Steele, a stylized dramatic baritone trained in the Bel Canto Singing tradition, has the versatility and range that give him the unique ability to sing a fine line between modern and operatic styles. Educated in music composition, theory, and multiple instruments at the renowned music college at The University of North Texas, Steele decided that a complete sea change was in order. Citing as his inspirations the composers Claude Debussy and Erik Satie; the writers T. S. Elliot and John Cheever; and pop musical icons David Bowie and Morrissey, Steele began with the abstract idea of creating a sound that combined energy and ambiance with a surrounding narrative.

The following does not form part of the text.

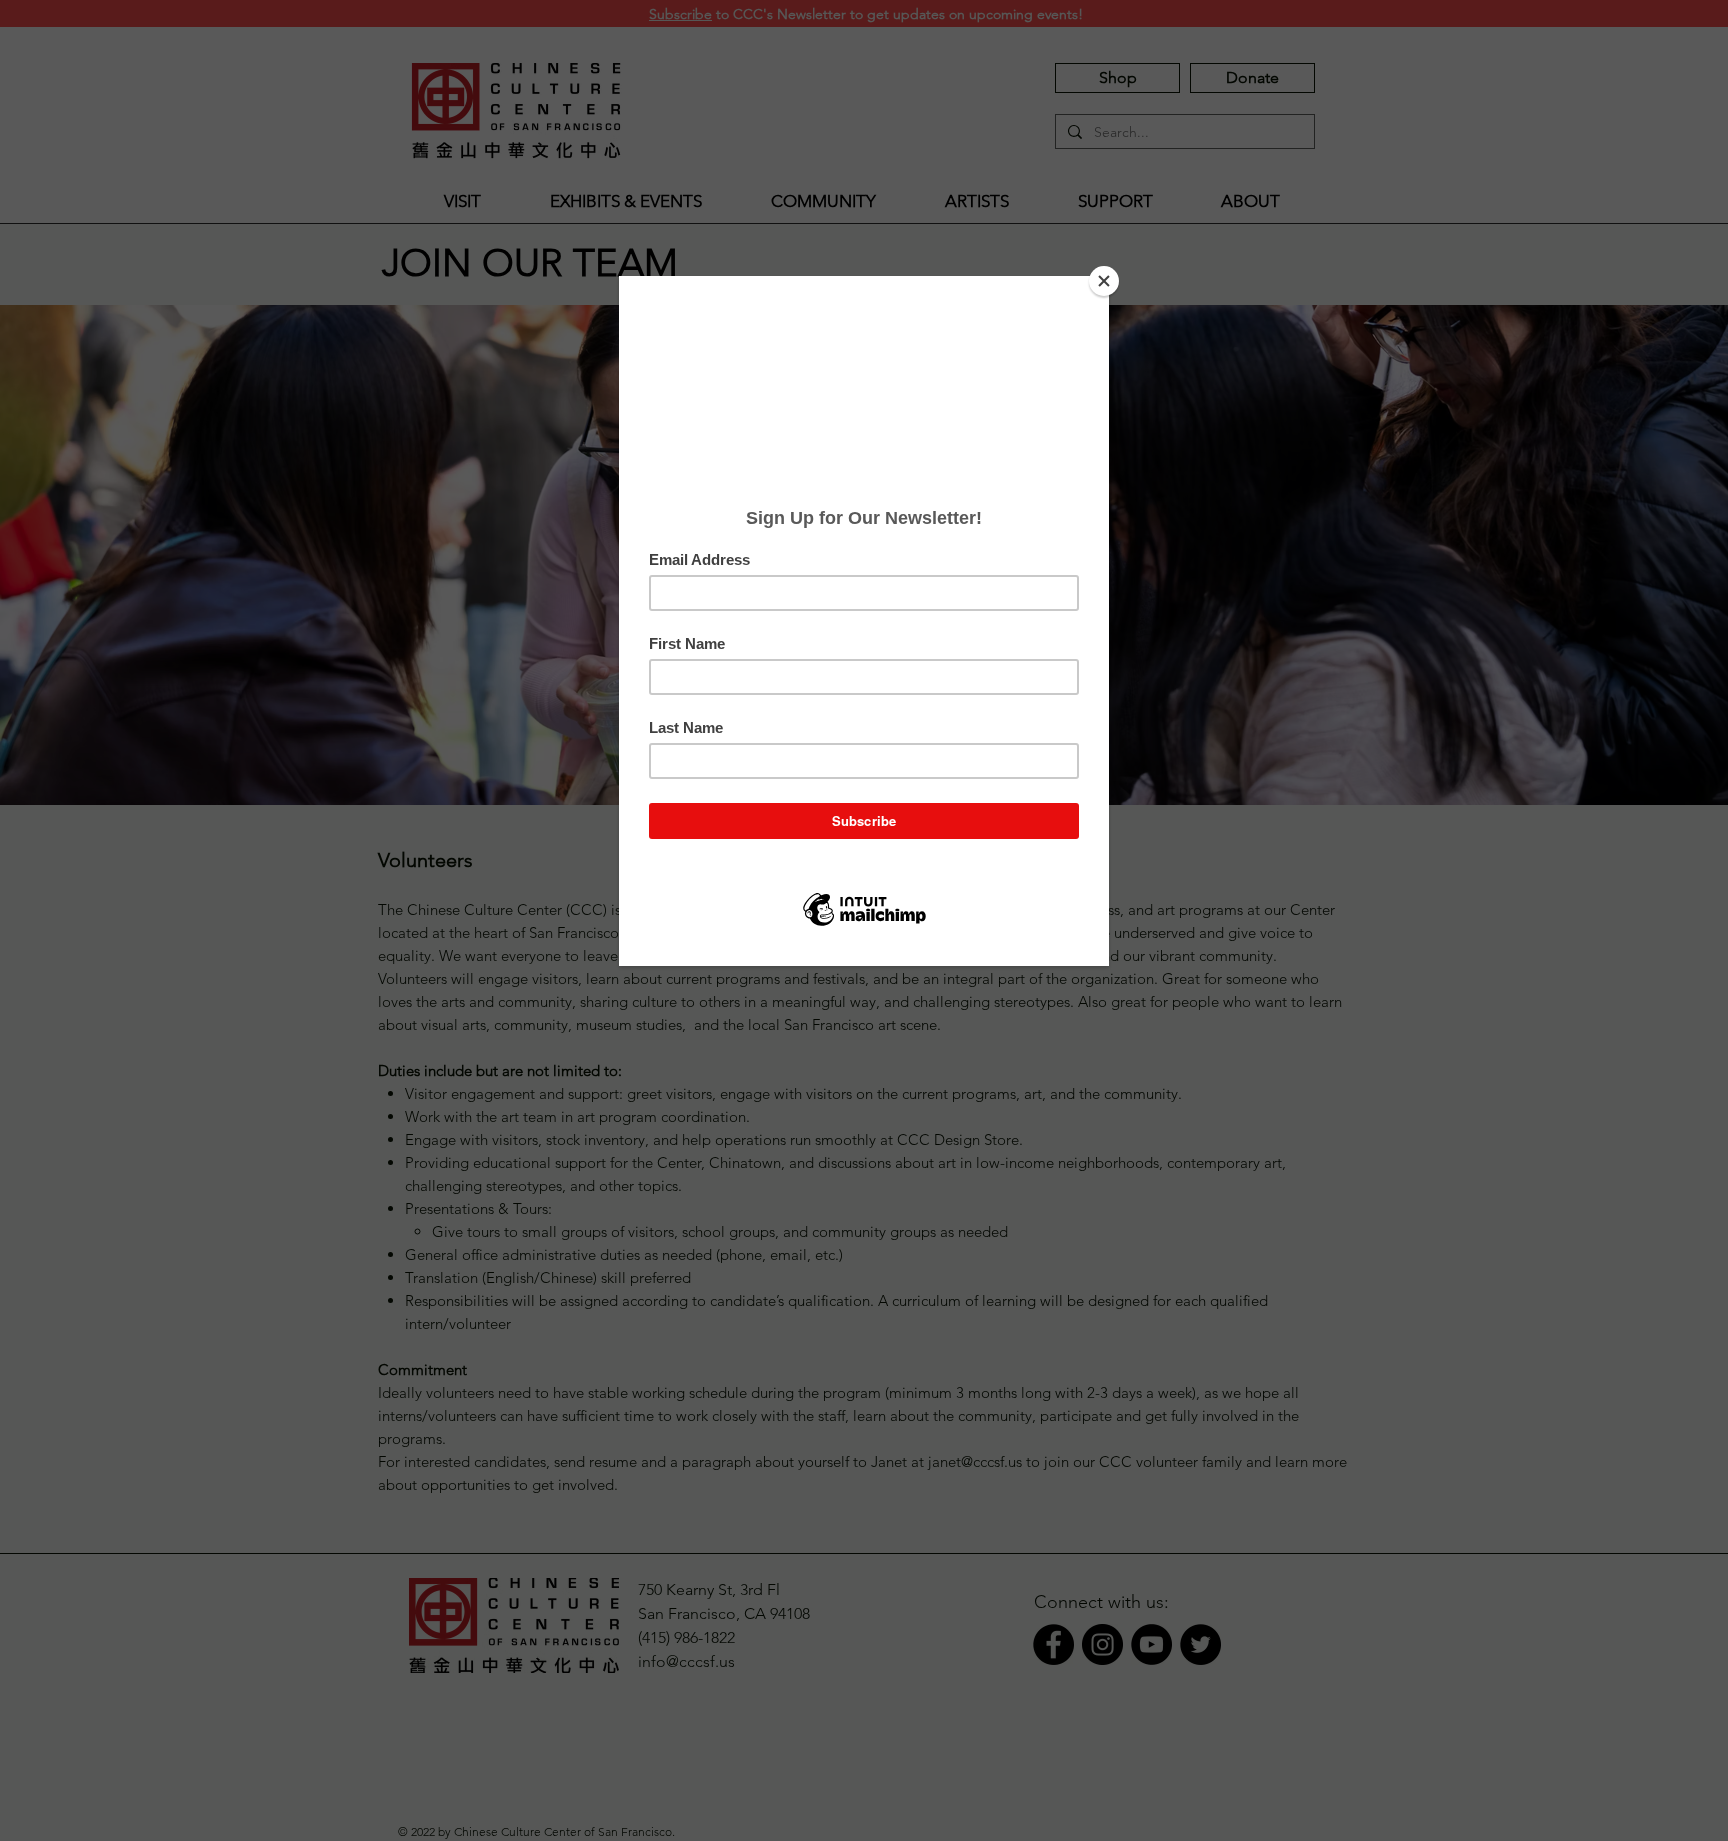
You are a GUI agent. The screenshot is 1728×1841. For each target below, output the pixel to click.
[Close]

Now in 2009 we have The Expat. The album starts off with a minute of mystery that quickly explodes into “Revelation on the Radio” and “Dramatic Girls Forever!” Throughout The Expat, Steele lets the tug of war between energy and ambience play out in such songs as “Via Satellite” and “My Brother, The Devil,” and ”Godwin Park”—the most inconspicuous of songs—whereas songs such as “So Pretty,” “New York City,” and “Staromestaska” in succession give pause to moments of beauty and anguish that capture the listener throughout the album until the more uncertain finale of “Star City.”
Joining Steele, who in addition to singing, plays guitar, bass, piano, and synthesizer on The Expat, are guitarist Scott Ayers (The Walking Timebombs), guitarist Don Mackenzie, and drummer Richard Cholakian.